Kedua-duanya sama, tak mendapat akses terhadap pendidikan yang diselenggarakan oleh negara. Salah satu dampaknya adalah seperti yang saya ceritakam di atas, lahir generasi yang merespon negatif terhadap fenomena yang terjadi luar dirinya, di alam raya ini.
Kejadian GMT pada era tahun 2016, tahun 1980-an, ratusan dan bahkan ribuan tahun yang lalu adalah fenomena alam yang sama. Kejadian itu berulang setiap sekitar 30 tahun sekali. Tetapi yang membedakan adalah cara manusia merespon. Dan cara manusia merespon ditentukan oleh pengetahuan yang dimilikinya. Ditentukan oleh pendidikannya.

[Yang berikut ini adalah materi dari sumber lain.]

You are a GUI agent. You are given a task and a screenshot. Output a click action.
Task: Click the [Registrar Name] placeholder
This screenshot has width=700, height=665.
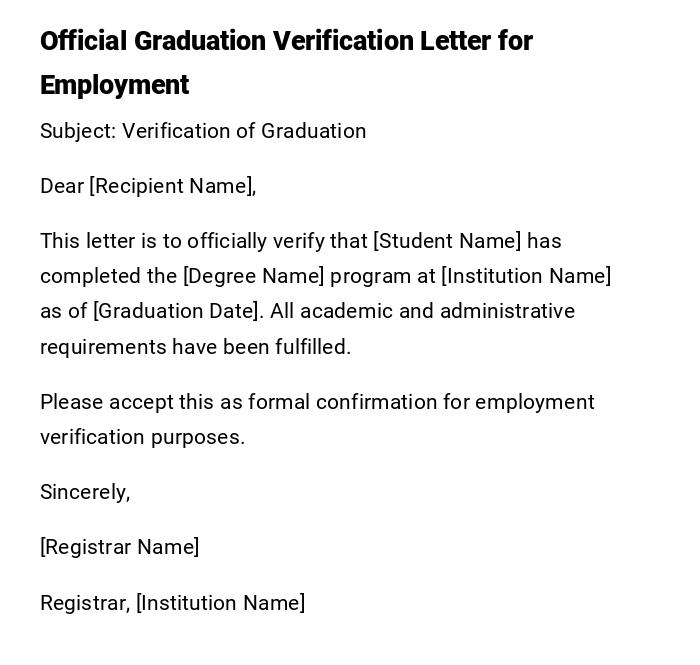click(119, 547)
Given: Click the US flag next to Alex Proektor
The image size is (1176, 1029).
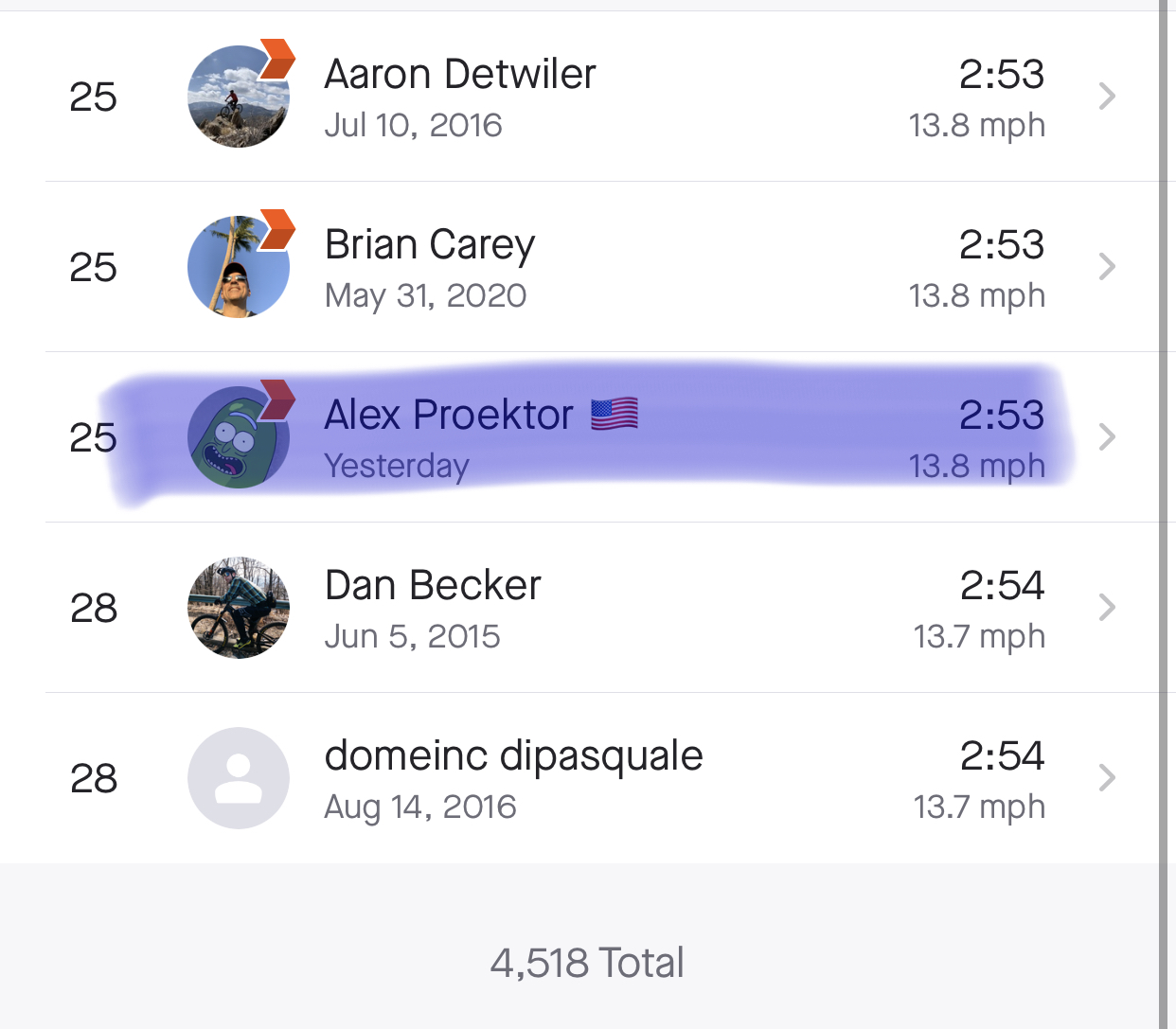Looking at the screenshot, I should [615, 415].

Saya kecil adalah potret dari anak dari para orang tua yang tumbuh dalam tradisional yang melihat fenomena alam dalam kaca mata mitos. Mitos menjadi keyakinan oleh sebab kedangkalan pengetahuan yang memunculkan perasaan gagal paham atas apa yang terjadi. Ketakutan saya kecil saat melihat fenomena GMT sesungguhnya ditanamkan oleh perasaan yang sama oleh para orang tua kami.

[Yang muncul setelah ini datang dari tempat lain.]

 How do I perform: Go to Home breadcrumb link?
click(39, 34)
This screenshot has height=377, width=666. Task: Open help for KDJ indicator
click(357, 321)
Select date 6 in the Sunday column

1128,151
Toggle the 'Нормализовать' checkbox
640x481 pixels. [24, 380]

Sementara pada anakku, perasaan kegembiraan dalam tantangan padanya adalah potret dari anak yang tumbuh dari orang tuanya yang berhasil bangkit dari keterpurukan pendidikan orangtuanya dan tekun merangkai nasib menggapai pendidikan yang lebih maju. Ah,... Betapa saya berharap hal yang sama juga semakin banyak terjadi pada rekan-rekan segenerasiku di negeri ini.